(RECORDS TO USE Opens)
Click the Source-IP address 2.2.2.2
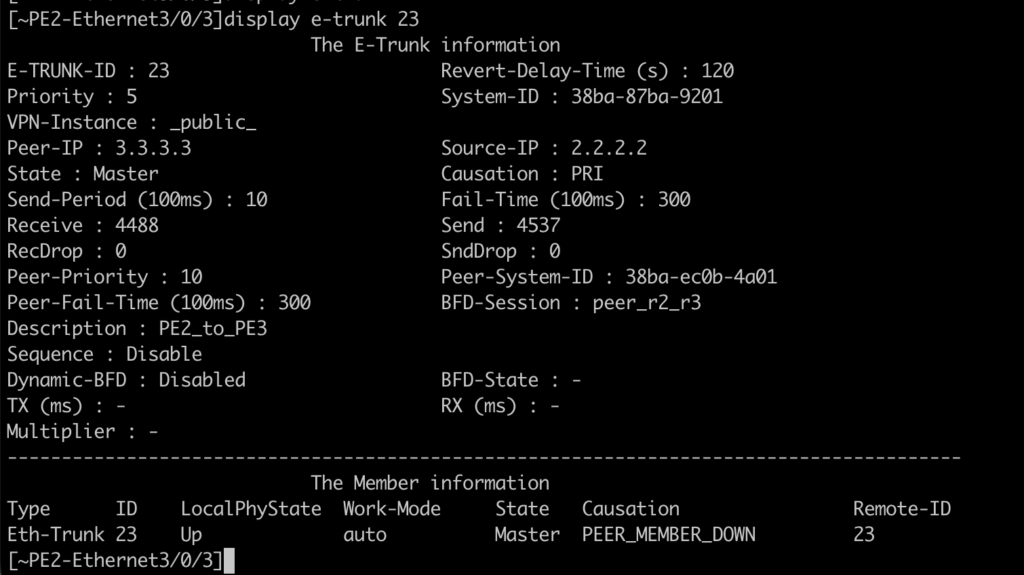(x=608, y=148)
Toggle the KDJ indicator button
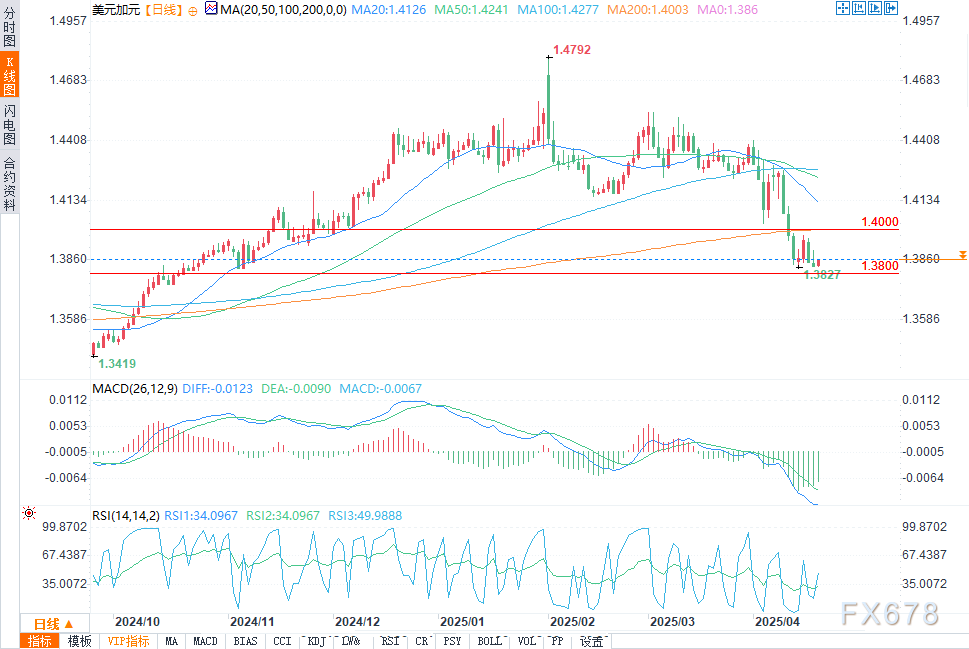 (x=317, y=641)

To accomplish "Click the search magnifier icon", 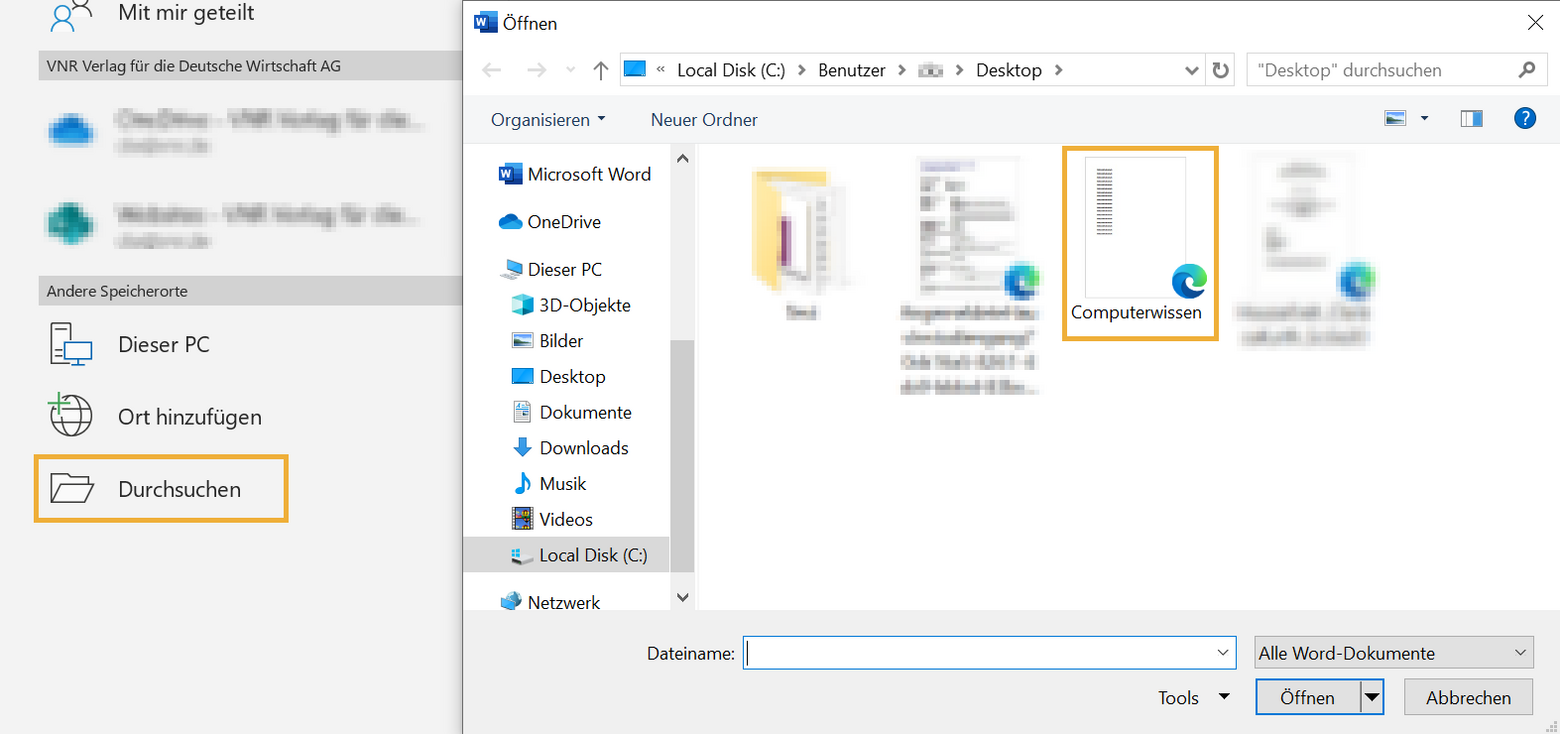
(RECORDS TO USE Closes)
▸ **WHAT TO DO**: For each entry, repeat its text exactly and leave out any picture it holds.

▸ **RESPONSE AREA**:
Click the Source-IP address 2.2.2.2
(x=608, y=148)
Toggle the KDJ indicator button
 (x=317, y=641)

To accomplish "Click the search magnifier icon", 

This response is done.